● MATERIAL SUPPLIED
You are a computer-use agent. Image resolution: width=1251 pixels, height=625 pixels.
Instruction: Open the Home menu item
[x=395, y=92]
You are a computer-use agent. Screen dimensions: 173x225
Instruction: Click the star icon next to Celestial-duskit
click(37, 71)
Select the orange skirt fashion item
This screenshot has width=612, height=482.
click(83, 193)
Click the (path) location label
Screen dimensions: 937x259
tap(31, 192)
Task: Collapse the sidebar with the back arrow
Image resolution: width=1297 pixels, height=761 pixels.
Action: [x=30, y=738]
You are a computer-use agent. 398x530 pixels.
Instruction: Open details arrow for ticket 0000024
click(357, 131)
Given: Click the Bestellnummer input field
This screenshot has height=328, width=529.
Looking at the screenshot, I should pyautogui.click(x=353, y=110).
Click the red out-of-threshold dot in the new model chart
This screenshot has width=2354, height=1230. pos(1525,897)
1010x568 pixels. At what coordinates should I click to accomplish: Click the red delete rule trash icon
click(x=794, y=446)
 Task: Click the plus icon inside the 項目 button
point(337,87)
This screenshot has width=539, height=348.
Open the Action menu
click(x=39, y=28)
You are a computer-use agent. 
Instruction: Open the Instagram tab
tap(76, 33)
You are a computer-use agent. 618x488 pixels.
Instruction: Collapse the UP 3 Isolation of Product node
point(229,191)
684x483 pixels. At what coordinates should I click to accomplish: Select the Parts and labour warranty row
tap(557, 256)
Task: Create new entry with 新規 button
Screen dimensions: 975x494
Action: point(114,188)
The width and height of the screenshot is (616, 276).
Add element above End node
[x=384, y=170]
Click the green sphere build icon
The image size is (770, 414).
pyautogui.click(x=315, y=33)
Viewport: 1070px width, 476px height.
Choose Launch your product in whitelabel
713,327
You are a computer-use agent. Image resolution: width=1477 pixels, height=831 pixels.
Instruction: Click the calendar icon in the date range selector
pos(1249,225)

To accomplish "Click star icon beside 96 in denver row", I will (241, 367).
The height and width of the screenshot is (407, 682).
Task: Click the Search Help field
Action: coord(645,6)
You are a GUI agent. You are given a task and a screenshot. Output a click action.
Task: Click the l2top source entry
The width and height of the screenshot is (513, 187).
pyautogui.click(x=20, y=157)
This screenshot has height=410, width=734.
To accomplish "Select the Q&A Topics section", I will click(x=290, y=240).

● AIM
Put every line of the entries above into a Markdown table with the columns Row and Line, numbering the rows and leaving out blank lines.

● RESPONSE BELOW
| Row | Line |
|---|---|
| 1 | You are a computer-use agent. Image resolution: width=1251 pixels, height=625 pixels. |
| 2 | Instruction: Open the Home menu item |
| 3 | [x=395, y=92] |
| 4 | You are a computer-use agent. Screen dimensions: 173x225 |
| 5 | Instruction: Click the star icon next to Celestial-duskit |
| 6 | click(37, 71) |
| 7 | Select the orange skirt fashion item |
| 8 | This screenshot has width=612, height=482. |
| 9 | click(83, 193) |
| 10 | Click the (path) location label |
| 11 | Screen dimensions: 937x259 |
| 12 | tap(31, 192) |
| 13 | Task: Collapse the sidebar with the back arrow |
| 14 | Image resolution: width=1297 pixels, height=761 pixels. |
| 15 | Action: [x=30, y=738] |
| 16 | You are a computer-use agent. 398x530 pixels. |
| 17 | Instruction: Open details arrow for ticket 0000024 |
| 18 | click(357, 131) |
| 19 | Given: Click the Bestellnummer input field |
| 20 | This screenshot has height=328, width=529. |
| 21 | Looking at the screenshot, I should pyautogui.click(x=353, y=110). |
| 22 | Click the red out-of-threshold dot in the new model chart |
| 23 | This screenshot has width=2354, height=1230. pos(1525,897) |
| 24 | 1010x568 pixels. At what coordinates should I click to accomplish: Click the red delete rule trash icon |
| 25 | click(x=794, y=446) |
| 26 |  Task: Click the plus icon inside the 項目 button |
| 27 | point(337,87) |
| 28 | This screenshot has width=539, height=348. |
| 29 | Open the Action menu |
| 30 | click(x=39, y=28) |
| 31 | You are a computer-use agent.  |
| 32 | Instruction: Open the Instagram tab |
| 33 | tap(76, 33) |
| 34 | You are a computer-use agent. 618x488 pixels. |
| 35 | Instruction: Collapse the UP 3 Isolation of Product node |
| 36 | point(229,191) |
| 37 | 684x483 pixels. At what coordinates should I click to accomplish: Select the Parts and labour warranty row |
| 38 | tap(557, 256) |
| 39 | Task: Create new entry with 新規 button |
| 40 | Screen dimensions: 975x494 |
| 41 | Action: point(114,188) |
| 42 | The width and height of the screenshot is (616, 276). |
| 43 | Add element above End node |
| 44 | [x=384, y=170] |
| 45 | Click the green sphere build icon |
| 46 | The image size is (770, 414). |
| 47 | pyautogui.click(x=315, y=33) |
| 48 | Viewport: 1070px width, 476px height. |
| 49 | Choose Launch your product in whitelabel |
| 50 | 713,327 |
| 51 | You are a computer-use agent. Image resolution: width=1477 pixels, height=831 pixels. |
| 52 | Instruction: Click the calendar icon in the date range selector |
| 53 | pos(1249,225) |
| 54 | To accomplish "Click star icon beside 96 in denver row", I will (241, 367). |
| 55 | The height and width of the screenshot is (407, 682). |
| 56 | Task: Click the Search Help field |
| 57 | Action: coord(645,6) |
| 58 | You are a GUI agent. You are given a task and a screenshot. Output a click action. |
| 59 | Task: Click the l2top source entry |
| 60 | The width and height of the screenshot is (513, 187). |
| 61 | pyautogui.click(x=20, y=157) |
| 62 | This screenshot has height=410, width=734. |
| 63 | To accomplish "Select the Q&A Topics section", I will click(x=290, y=240). |